Would someone please remind me, the next time I think of going to the L.A. Zoo on a three-day weekend, that it would be saner, calmer, and more pleasurable to go to an NRA rally on the 4th of July?

I don’t do well with crowds. My idea of Hell is any place with more than twenty people in it. Maybe thirty, but only on the plains of the Serengeti. On a day like today the zoo gets thousands of visitors. Tens of thousands. And the children. Busloads of them. Barbarian hoards. Each comes with his or her own stroller. Of which there are tons. Millions. Swarms. Like wheeled, metal locusts with cupholders. Look, I get it. The zoo is sprawling, sweltering and shadeless. Without strollers kids would be keeling over by the dozens. But still, there’s nothing that elicits despair like the sight of four hundred Gracos vying for position in front of the flamingo pen. Then your daughter whines “Mama, what’s that smmeeeeelll?” And you step on someone’s soft serve cone and ruin your shoe. Now you know misery as few do.
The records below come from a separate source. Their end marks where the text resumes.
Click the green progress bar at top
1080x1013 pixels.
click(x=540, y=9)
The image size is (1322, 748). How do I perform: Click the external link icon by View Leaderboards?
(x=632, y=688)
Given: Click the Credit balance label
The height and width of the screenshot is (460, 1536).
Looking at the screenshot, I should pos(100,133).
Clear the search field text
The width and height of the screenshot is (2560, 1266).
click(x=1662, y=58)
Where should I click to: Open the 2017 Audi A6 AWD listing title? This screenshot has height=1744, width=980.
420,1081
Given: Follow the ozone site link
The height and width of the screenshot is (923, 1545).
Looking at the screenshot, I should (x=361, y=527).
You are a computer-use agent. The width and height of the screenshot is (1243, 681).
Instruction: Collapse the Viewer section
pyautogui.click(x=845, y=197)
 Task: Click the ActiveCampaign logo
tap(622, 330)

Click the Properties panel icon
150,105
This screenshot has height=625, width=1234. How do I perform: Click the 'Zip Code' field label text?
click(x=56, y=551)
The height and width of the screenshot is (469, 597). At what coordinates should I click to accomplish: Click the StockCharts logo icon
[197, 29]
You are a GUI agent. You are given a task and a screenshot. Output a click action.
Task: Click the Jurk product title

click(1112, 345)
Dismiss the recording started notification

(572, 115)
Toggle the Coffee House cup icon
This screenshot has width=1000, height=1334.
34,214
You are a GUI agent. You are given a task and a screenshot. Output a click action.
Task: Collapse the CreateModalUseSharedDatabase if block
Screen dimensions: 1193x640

Finally, I have this to say. I’ve complained before about the music on the “Conservation Carousel.” I have, however, to do it again. Spinning slowly around astride a a star-nosed mole to the muzak version of “Don’t Stand So Close To Me” may be a three-year-old’s idea of a great time, but for me it creates cognitive dissonance on a level barely describable.

To save all of our sanity, bring back the calliope.

And consider getting some people movers.